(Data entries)
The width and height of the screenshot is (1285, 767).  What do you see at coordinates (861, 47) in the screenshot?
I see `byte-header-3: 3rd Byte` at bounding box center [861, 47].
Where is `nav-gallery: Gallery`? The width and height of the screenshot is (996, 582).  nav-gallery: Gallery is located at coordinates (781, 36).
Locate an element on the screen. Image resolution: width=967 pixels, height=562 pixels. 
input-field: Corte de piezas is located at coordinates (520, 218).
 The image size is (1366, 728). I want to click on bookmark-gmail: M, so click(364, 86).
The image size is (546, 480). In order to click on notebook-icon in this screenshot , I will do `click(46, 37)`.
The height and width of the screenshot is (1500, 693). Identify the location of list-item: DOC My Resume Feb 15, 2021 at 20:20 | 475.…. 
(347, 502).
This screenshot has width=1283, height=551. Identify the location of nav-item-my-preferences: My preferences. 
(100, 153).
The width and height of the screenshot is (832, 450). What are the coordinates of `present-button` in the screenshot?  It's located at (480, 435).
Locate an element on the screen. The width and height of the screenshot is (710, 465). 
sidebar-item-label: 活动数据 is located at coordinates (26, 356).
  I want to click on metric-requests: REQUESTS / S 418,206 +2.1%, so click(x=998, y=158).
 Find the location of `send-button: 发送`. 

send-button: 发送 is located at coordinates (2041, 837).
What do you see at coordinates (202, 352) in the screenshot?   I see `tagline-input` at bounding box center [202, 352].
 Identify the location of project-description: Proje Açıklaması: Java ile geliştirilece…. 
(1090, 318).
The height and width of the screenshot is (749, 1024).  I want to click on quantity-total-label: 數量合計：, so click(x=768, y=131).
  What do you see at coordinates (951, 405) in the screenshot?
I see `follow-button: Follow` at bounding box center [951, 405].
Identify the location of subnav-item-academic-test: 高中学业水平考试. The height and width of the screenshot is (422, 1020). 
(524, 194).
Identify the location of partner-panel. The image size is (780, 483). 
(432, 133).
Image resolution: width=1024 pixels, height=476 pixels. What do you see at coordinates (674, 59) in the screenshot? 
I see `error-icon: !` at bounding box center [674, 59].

## [Aim of the task]
Arrange the rows from the line containing "Identify the location of partner-panel." through the end of the data entries as a Markdown table with the columns Number and Row line, leaving out blank lines.

## [Answer below]
| Number | Row line |
|---|---|
| 1 | Identify the location of partner-panel. The image size is (780, 483).  |
| 2 | (432, 133). |
| 3 | Image resolution: width=1024 pixels, height=476 pixels. What do you see at coordinates (674, 59) in the screenshot?  |
| 4 | I see `error-icon: !` at bounding box center [674, 59]. |